Recently I got back from my first trip to Europe, which turned out to be everything I thought it would be.
But actually: Today’s post isn’t really about Europe at all. The thing about Europe is it’s so damn far away from Australia, so I actually watched a fair amount of movies on the plane this time, which was a first for me. I put this down to the 22.5 hours spent flying combined with the movie selection onboard the flights being surprisingly decent. I managed to fit in 7 films and I’m going to embark on a series of short movie reviews of all 7. I’ll be posting these in memory order, starting with…
7.2 on IMDB
In Extreme Job, a group of failing police officers try a new tactic and buy a struggling Korean fried chicken shop in order to bust a drug cartel’s operation. They go on to make waves in the social media space with their original recipe, which is a blend of pork rib marinade on fried chicken.
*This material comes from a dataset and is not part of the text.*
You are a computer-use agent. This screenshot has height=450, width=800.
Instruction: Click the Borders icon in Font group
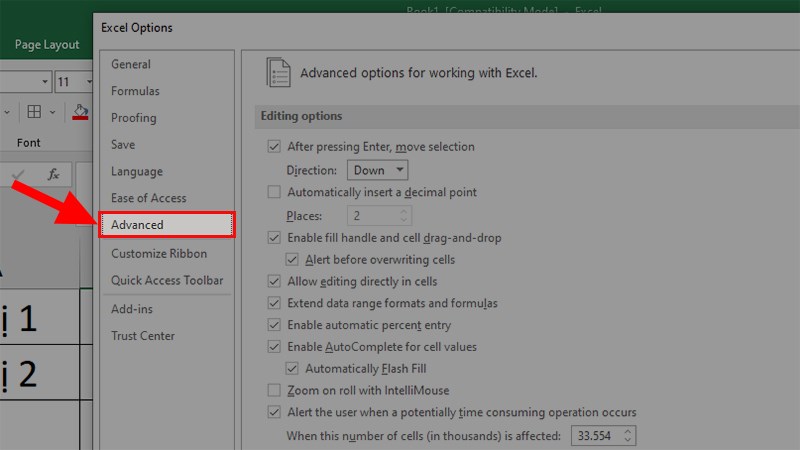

Yes, you heard that right, the fuss are making crazy-good fried chicken.
It’s such a silly premise, but so fun to watch all the same. This reminds me of the kind of movie that David would say was “too silly” but Margaret would respond with “Oh but David, it’s just a bit of fun!”.
At one point I was laughing so loud, my wife complained from the row in front. I had forgotten I was flying in essentially a public place and the general volume level inside the A350’s cabin was surprisingly quiet, for a plane. I find planes are a bit like being at a rock concert for 8 hours straight, so I like to use noise cancelling headphones or earplugs, but on this occasion I was probably disturbing everyone else’s peace with my loud laugher.
The movie reminds me of authentic Hong Kong style action (complete with a hopeless-police-theme too whereby the fledgling constabulary team is being told they’re off the case, of course) and fans of Jackie Chan flicks like Project A (1983) or the Police Story series. Only this time, in Korean.
Being in Korean, it posed a bit of a problem. I had to read subtitles. I normally find subtitles are not an issue because often the dubbing & voice acting process for foreign movies distracts too much from the original. Anyways, eating a meal on a rapidly moving object (a plane) while trying to read subtitles is quite difficult and I had to keep rewinding bits to make sure I didn’t lose any key dialogue.
After returning to Sydney, I asked the local Korean cafe owner if he’s seen Extreme Job and he chuckled and said yes. That’s a ringing endorsement if I had ever asked for one during a brief 10 second morning barista chat.
I was surprised to learn that Extreme Job has set a new record for the second-most-watched film in South Korea of all time. It’s also the highest-grossing film of all time in South Korea.
It’s not all roses though. There’s nothing really new to learn here and the twists and turns aren’t unpredictable - but they are amusing all the same. I won’t reveal any here because that would just spoil things for those who haven’t seen it.